Researching background to a story

Researching background to a story 

For any ghost writing project, checking the availability of background material can often be a good starting point. This can involve looking through pictures, diaries, letters and any other source documents that come to hand. Magazine articles or newspaper clips are always useful in any ghost writer jobs.

It is probably a good idea for us all to keep a diary. One never knows when one will want to remember something or even want to write a memoir. Nevertheless, for research, a diary is invaluable. Memory is imperfect. Rereading a diary, or even looking at old pictures can trigger long forgotten memories. If you don’t believe me, try digging out some old photos and see what happens. I feel sure something will come back to you. And I hope it will be a pleasant memory. You will find it an interesting experiment. Some memories do not open, of course.

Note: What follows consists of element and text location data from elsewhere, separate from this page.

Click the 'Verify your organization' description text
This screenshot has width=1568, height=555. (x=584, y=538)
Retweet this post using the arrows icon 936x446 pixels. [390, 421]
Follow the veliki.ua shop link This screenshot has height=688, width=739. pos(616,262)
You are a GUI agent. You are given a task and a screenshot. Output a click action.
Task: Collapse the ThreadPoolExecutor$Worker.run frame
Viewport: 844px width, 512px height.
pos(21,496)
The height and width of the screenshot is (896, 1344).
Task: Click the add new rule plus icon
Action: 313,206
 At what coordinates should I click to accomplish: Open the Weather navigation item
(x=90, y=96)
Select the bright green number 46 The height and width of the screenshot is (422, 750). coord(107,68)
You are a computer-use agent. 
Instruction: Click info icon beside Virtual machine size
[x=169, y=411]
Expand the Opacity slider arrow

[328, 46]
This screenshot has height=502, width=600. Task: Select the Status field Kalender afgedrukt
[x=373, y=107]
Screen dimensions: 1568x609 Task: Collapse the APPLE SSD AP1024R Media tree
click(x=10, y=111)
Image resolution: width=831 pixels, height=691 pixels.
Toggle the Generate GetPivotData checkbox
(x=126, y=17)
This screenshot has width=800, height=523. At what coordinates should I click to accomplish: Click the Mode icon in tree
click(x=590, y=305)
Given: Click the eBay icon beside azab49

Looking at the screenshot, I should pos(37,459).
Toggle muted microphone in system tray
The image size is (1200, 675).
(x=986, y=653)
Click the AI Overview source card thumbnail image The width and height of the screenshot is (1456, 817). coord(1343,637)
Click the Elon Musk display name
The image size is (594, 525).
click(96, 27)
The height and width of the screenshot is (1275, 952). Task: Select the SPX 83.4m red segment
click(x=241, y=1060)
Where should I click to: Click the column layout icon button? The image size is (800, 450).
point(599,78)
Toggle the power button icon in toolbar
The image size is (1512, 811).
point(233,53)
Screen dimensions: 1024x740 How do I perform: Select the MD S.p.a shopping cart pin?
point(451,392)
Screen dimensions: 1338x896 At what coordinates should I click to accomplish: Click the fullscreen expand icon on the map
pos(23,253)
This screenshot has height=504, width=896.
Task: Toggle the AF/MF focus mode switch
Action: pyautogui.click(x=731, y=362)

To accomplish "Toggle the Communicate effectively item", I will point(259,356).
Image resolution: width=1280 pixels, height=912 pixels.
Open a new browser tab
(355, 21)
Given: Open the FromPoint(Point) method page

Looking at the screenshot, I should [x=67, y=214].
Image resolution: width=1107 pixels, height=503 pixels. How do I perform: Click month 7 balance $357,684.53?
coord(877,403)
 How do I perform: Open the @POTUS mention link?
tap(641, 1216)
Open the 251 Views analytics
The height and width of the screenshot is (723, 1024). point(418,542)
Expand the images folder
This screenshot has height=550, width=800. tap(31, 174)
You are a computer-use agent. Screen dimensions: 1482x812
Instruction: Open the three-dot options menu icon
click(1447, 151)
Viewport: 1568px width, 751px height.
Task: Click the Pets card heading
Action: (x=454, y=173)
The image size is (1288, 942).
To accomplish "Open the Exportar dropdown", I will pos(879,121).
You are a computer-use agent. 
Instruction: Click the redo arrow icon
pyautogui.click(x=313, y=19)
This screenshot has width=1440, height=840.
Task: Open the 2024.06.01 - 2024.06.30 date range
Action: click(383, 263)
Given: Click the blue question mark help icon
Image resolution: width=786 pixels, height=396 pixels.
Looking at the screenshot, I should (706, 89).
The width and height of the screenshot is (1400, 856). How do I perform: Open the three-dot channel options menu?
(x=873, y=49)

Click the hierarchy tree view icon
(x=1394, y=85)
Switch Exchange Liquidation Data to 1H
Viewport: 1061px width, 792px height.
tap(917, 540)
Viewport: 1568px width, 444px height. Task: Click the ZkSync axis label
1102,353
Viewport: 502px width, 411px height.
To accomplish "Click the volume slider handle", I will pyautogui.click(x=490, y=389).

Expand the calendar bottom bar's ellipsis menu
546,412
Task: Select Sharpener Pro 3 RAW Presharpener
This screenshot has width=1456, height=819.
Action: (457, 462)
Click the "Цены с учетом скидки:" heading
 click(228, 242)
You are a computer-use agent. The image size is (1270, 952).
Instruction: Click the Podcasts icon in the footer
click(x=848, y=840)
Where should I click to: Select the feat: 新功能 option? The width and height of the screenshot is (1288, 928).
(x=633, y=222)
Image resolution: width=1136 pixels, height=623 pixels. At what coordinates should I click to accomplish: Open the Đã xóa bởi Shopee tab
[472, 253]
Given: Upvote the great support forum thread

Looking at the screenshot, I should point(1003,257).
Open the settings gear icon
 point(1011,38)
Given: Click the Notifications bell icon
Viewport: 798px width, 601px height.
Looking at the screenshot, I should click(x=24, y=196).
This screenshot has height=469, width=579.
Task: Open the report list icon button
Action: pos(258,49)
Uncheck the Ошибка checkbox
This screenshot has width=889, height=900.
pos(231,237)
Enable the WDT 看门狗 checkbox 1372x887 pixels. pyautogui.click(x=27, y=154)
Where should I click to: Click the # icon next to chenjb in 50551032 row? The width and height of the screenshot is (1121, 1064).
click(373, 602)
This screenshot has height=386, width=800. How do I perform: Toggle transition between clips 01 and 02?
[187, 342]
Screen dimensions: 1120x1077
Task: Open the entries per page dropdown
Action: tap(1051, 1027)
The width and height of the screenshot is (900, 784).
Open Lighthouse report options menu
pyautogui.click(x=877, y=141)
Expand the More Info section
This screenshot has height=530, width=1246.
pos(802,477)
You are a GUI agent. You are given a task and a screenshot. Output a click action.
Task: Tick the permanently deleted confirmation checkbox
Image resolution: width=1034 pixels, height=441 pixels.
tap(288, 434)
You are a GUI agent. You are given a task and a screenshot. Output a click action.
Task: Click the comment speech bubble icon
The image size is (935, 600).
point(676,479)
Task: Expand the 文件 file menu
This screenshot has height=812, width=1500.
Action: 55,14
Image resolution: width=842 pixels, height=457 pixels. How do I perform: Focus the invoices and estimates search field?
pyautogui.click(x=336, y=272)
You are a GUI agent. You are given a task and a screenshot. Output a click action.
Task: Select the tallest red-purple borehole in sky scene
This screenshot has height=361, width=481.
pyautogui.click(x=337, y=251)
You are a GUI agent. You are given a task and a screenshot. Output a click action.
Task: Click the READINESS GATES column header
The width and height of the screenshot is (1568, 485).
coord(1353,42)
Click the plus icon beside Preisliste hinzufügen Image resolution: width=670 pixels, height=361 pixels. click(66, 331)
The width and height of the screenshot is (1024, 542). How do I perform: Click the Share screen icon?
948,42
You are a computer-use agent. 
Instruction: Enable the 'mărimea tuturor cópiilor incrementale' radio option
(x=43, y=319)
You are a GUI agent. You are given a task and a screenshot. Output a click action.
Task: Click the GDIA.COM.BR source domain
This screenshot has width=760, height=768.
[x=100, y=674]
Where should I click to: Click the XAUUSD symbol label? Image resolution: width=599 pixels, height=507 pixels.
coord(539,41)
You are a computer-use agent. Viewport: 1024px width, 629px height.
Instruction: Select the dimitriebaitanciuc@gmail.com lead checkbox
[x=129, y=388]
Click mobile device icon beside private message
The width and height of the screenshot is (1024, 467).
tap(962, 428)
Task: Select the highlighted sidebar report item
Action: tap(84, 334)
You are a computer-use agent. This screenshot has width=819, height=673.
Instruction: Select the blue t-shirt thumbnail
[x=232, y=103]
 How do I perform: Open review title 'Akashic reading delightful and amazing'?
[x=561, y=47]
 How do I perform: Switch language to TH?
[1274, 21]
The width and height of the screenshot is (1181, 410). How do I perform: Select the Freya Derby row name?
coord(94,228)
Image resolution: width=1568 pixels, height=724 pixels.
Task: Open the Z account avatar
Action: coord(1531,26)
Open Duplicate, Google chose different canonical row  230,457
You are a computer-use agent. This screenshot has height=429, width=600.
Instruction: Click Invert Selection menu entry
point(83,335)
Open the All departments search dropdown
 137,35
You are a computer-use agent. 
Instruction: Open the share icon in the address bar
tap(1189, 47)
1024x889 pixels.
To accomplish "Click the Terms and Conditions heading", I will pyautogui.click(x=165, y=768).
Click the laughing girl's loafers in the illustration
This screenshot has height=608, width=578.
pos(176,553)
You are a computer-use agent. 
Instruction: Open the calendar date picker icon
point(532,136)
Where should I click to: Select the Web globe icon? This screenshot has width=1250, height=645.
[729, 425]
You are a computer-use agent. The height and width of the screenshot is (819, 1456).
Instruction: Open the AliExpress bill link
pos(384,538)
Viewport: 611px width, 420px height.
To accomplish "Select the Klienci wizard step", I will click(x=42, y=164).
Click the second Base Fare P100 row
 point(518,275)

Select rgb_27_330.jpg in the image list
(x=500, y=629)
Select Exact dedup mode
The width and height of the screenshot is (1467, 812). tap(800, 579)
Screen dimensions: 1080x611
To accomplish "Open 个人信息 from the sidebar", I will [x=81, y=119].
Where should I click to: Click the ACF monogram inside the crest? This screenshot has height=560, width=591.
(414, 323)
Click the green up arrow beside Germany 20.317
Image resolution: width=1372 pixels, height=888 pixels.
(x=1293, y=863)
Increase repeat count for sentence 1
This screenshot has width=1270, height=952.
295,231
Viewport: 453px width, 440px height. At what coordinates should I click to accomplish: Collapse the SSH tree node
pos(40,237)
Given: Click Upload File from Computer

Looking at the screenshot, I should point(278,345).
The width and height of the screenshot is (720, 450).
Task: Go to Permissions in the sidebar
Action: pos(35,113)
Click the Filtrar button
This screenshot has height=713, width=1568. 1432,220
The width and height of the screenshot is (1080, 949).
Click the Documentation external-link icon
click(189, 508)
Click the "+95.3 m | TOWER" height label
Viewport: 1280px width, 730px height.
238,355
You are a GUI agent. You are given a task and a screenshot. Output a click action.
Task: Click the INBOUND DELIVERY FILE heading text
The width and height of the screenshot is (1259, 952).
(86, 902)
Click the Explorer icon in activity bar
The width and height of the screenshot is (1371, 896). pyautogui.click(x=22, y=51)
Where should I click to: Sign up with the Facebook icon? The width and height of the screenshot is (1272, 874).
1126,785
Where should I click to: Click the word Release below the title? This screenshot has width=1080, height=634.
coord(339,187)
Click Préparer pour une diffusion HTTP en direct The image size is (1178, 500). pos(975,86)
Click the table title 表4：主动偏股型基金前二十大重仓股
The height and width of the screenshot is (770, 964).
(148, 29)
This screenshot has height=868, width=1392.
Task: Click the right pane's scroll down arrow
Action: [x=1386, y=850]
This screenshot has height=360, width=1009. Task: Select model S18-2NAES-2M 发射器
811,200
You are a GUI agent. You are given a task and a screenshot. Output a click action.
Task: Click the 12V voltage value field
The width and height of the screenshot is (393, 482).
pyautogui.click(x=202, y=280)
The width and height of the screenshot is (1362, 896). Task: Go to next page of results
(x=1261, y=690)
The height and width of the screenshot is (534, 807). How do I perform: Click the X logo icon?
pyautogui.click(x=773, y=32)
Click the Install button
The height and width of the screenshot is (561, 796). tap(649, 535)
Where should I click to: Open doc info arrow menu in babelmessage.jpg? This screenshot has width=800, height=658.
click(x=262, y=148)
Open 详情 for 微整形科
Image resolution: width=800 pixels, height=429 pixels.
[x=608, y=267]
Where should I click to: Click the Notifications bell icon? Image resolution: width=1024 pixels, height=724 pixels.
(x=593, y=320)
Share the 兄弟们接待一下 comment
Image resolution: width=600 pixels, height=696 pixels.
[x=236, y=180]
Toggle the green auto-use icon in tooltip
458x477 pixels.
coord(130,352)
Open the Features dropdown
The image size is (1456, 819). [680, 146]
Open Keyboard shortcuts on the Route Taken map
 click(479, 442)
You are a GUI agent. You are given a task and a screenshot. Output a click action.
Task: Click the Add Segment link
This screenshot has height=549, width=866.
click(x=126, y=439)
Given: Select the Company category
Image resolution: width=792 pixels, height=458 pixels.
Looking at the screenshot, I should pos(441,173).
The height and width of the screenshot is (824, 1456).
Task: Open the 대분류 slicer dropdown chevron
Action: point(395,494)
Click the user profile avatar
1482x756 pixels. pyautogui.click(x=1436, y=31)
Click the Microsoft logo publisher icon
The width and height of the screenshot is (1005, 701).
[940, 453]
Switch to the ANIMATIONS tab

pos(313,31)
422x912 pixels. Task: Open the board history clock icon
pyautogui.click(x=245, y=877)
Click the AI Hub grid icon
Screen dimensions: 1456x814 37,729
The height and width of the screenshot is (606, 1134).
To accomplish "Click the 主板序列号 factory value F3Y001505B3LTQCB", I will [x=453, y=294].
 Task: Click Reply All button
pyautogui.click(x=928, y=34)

In the old days photography had to be thought about. Nowadays, with smart phones, photographs and even video can be taken and shot respectively, almost at will. These can then be transmitted to social media for all your friends to see as you go. The question is now how permanent will these captured memories be?

I would recommend backing up your photos, and print them off even. Any computer problems, lost phone, etc., could be a disaster otherwise.

All this will probably mean ghost writers will be spoilt for choice for records made in the digital world in any future ghostwriting jobs.

Facebook has recognised the power of memories associated with posts and photos. They have introduced their ‘On This Day’ whereby a user can post to their friends and others their old posts and pictures from way back. This is a great, innovative idea that will help future ghost writers no end.

The importance of setting for memories

Often a person’s story can centre, or revolve around locations that are significant in their overall memoir. Like a living photo album. A visit to these places can be useful. But as it is a living place, things do change and evolve. These visits can then be a disappointment to some people. A ghost writer would have to take these changes into account so that they can interpret what the place meant to the person during the era of their memory. This sometimes can take a lot of imagination.

Of course the magic of the location can still be there. And certainly a visit under those circumstances can be rewarding for me as a writer and a person whose memories we are trying to recall. These can be personal, memorable, happy, sad, traumatic, the whole gambit of human emotions.

This part of the process can sometimes kick off other ideas and memories that can become part of the story.

An example of my own experience

When I work with someone, I will try to understand their feelings for a place. I remember my own experiences. This helps me to focus on my ghost writing and the ways I can help.

I have fond memories of outings with my father when I was a small child. I used to own a tricycle which was an important form of transport for me in those days.

We used to go to a small lagoon that nestled a little in land from an expansive beach. For me, this location was and still is special. I would go there for walks with my father and my dog. When I go there, even today, all those happy memories flood back.

Anyway, on this particular day my father and my dog were enjoying their walk while I was cycling round the lagoon. There was a steep slope at one point that led to the water’s edge. I carefully missed this part as I completed my circuits.

After a while, I started to wonder what would happen if I cycled on this slope. I took the plunge, literarily because as I enter the slope my tricycle and I toppled and both of us entered the lagoon.

I was wearing a heavy rain coat and my cap. I shouted to my dad to save my bike. Almost instantly his big hands pulled me up by my shoulders. I was dripping wet and worried only about my tricycle.

We walked back to the car, me following my father who was holding my tricycle with one hand and the dog with the other. Usually, he would give me a bar of chocolate. That day I missed out on the chocolate.

Later my father told my mother about the story. My mum told me he laughed because all I was worried was my bike. Of course, in my life, I have always been loyal.

As I stand by that water’s edge today, I think of my father, my dog and of course my tricycle. This is why memories are so important. I hope you can keep yours.

So try and research some of your old memories

On a quiet day, a wet one maybe, try and dig out some old memories. Is it a place you visited? Were you with someone important? We are our memories. As a ghost writer, I can’t help but think how important it is to keep your memories alive.

I know they may not all be happy. However, I feel we are the sum total of our experiences. While helping people to write their stories, I have found that looking backwards, so to speak, can help them go forward. And this can be a great honour and privilege to achieve.